SENS PubMed Publication Search
DNA Damage and Senescence in the Aging and Alzheimer's Disease Cortex Are Not Uniformly Distributed
Biomedicines. 2024 Jun 14;12(6):1327. doi: 10.3390/biomedicines12061327.
Gnanesh Gutta 1, Jay Mehta 2, Rody Kingston 3, Jiaan Xie 1, Eliana Brenner 1, Fulin Ma 3, Karl Herrup 3
Abstract:
...We tracked DNA damage with 53BP1 and cellular senescence with p16 immunostaining of human post-mortem brain samples. We found that DNA damage was significantly increased in the BA9 region of the AD cortex compared with the same region in unaffected controls (UCs). In the AD but not UC cases, the density of cells with DNA damage increased with distance from the pia mater up to approximately layer V and then decreased in deeper areas. This pattern of DNA damage was overlaid with the pattern of cellular senescence, which also increased with cortical depth. On a cell-by-cell basis, we found that the intensities of the two markers were tightly linked in the AD but not the UC brain. To test whether DNA damage was a causal factor in the emergence of the senescence program, we used etoposide treatment to damage the DNA of cultured mouse primary neurons.
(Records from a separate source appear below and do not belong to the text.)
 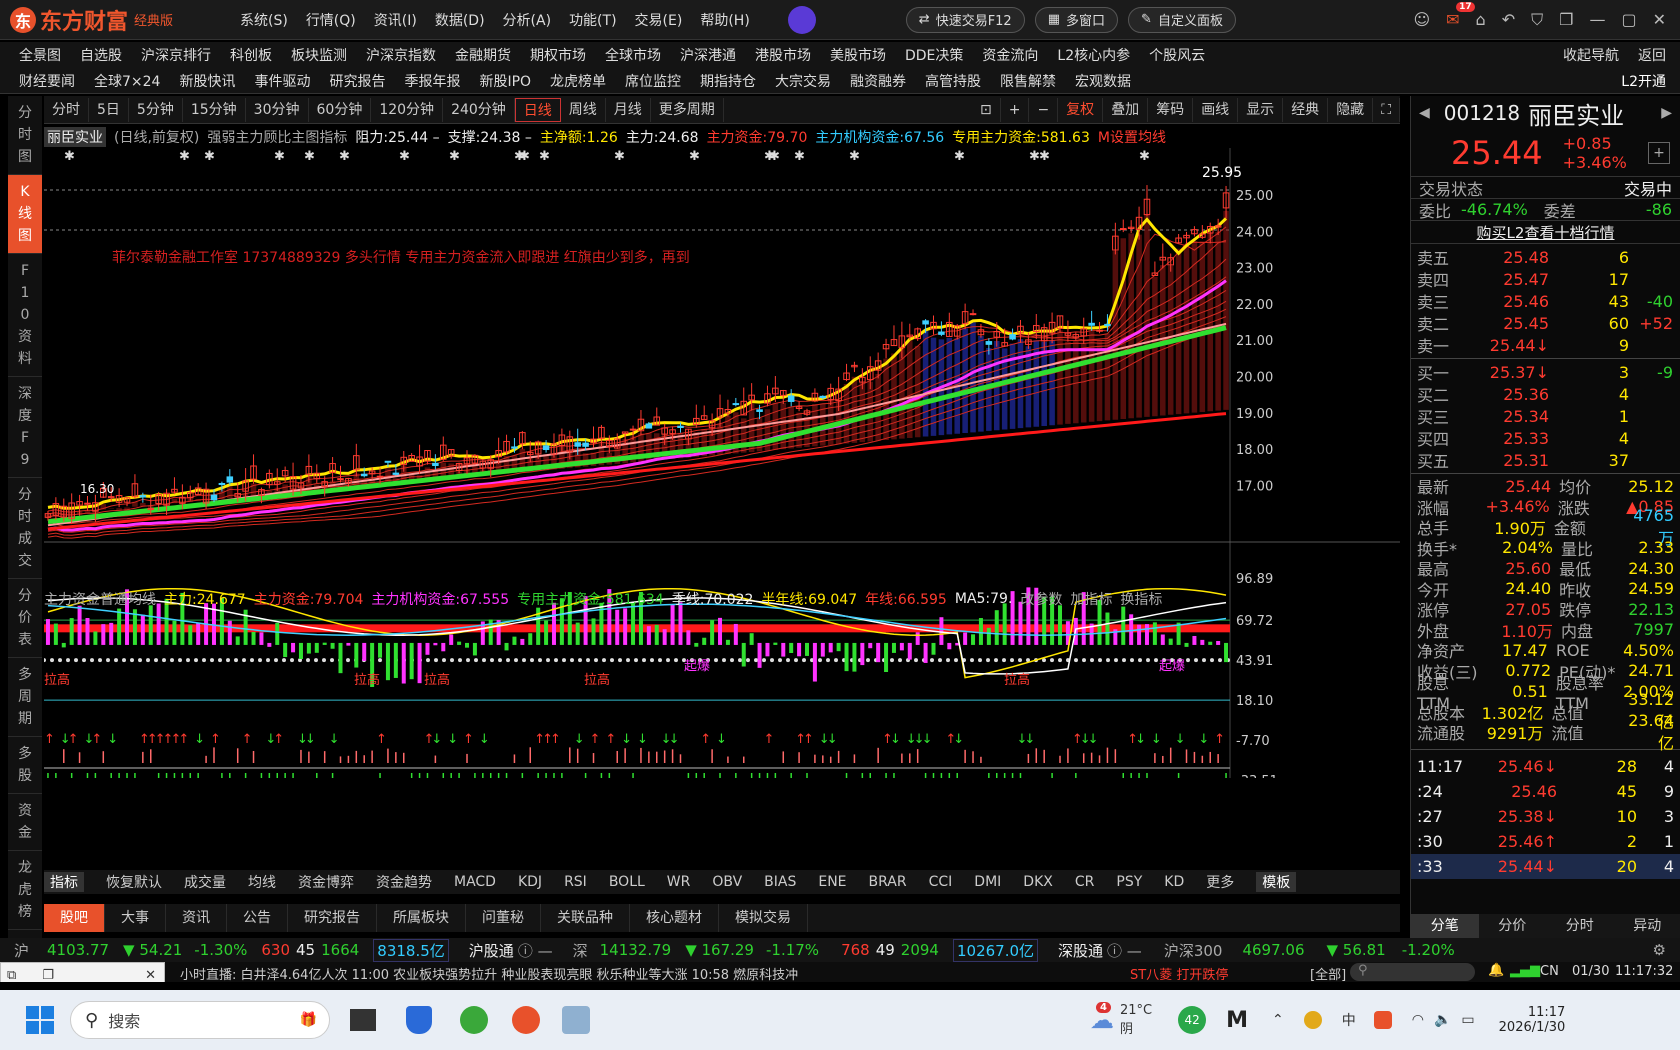 I want to click on menu-item-3: 数据(D), so click(x=460, y=20).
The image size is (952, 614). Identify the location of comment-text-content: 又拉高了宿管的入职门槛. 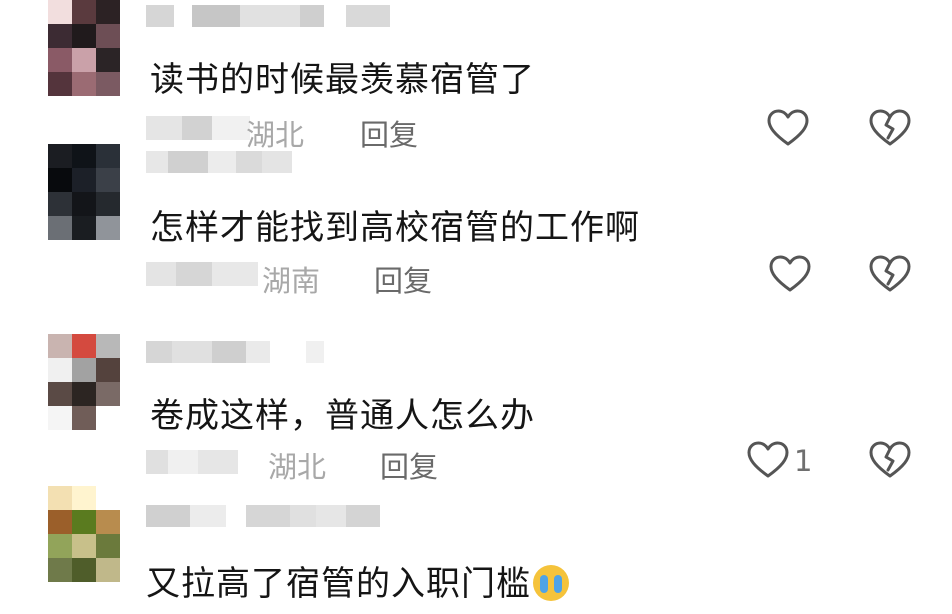
(338, 584).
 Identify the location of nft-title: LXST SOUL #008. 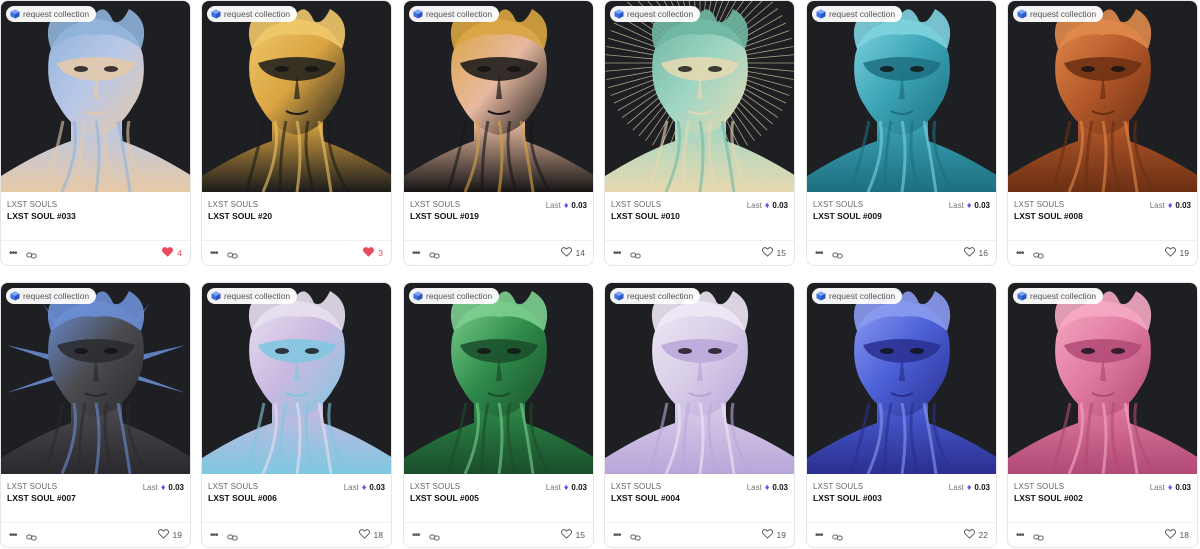
(1048, 216).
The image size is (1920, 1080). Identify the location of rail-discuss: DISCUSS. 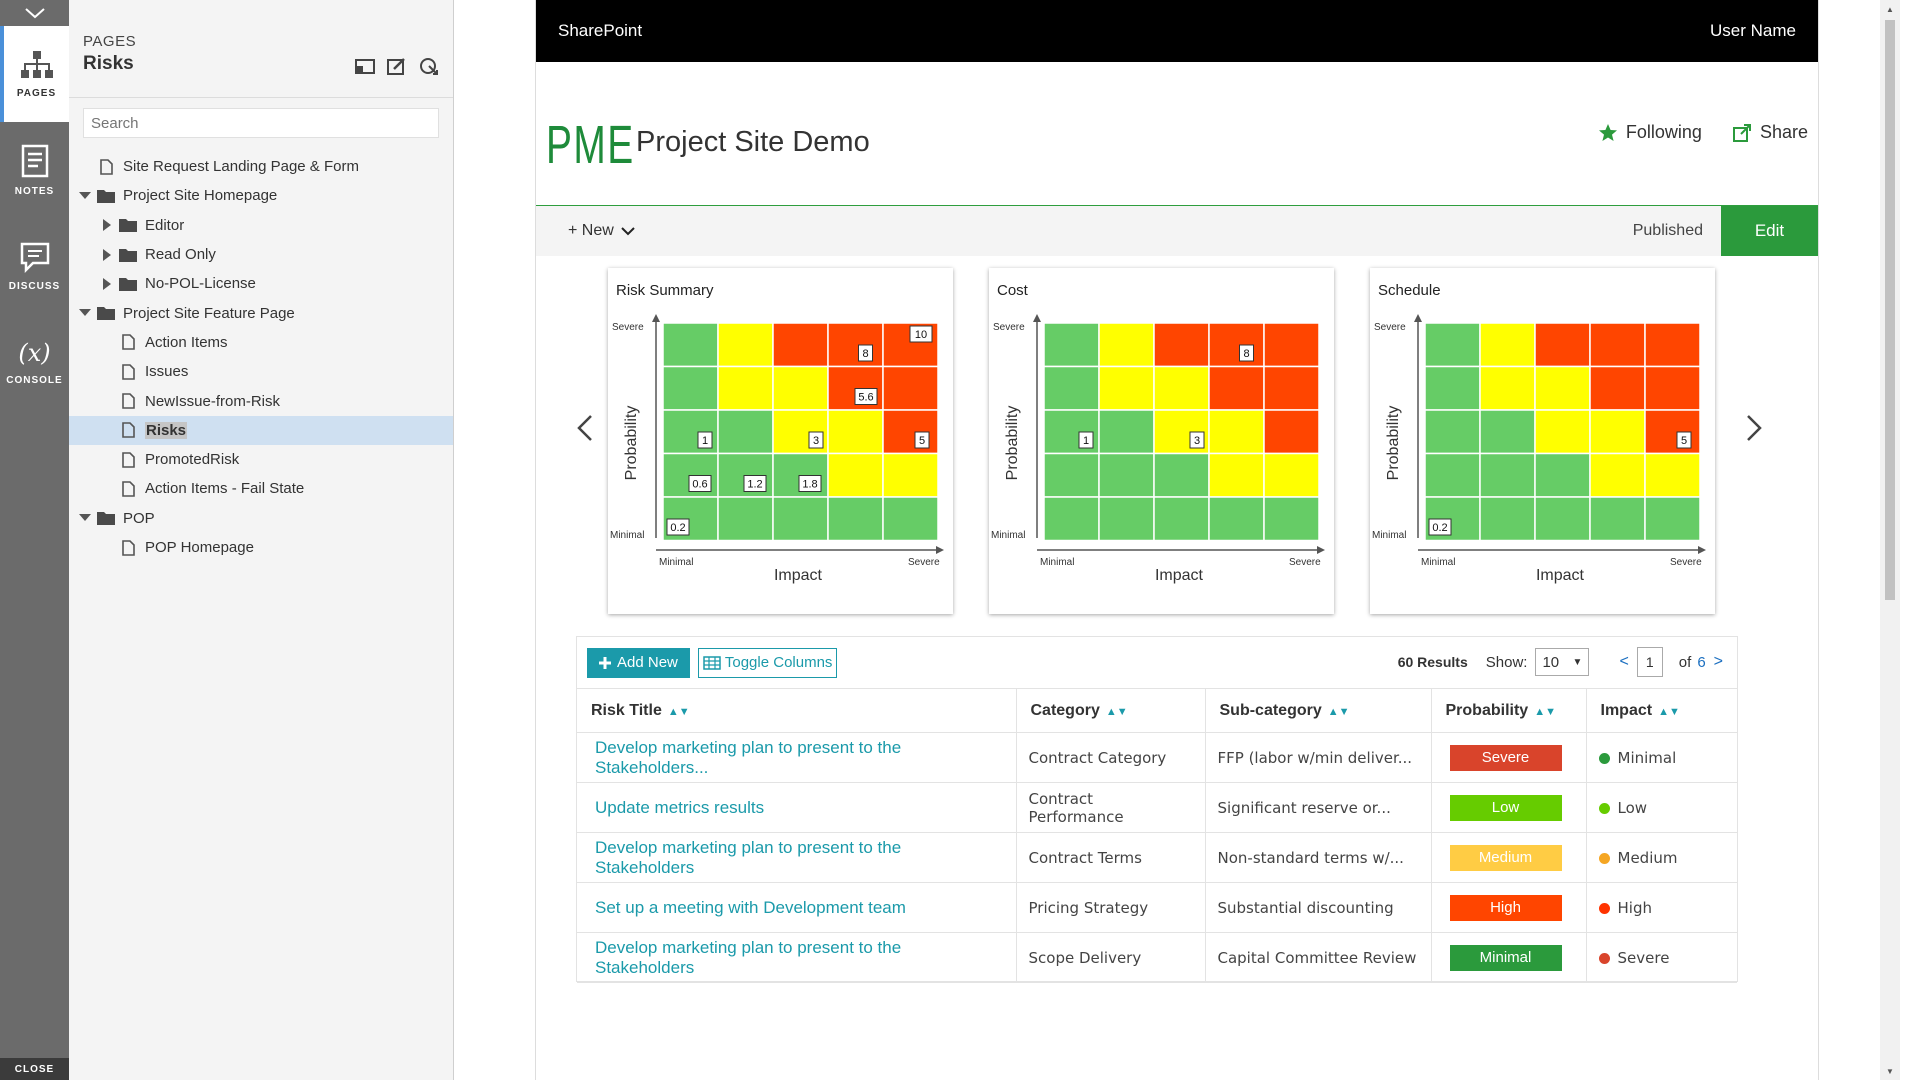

While DNA damage increased after treatment, after 24 h, no change in the expression of senescence-associated markers was observed. Our work suggests that DNA damage and cellular senescence are both increased in the AD brain and increasingly coupled. We propose that in vivo, the relationship between the two age-related processes is more complex than previously thought.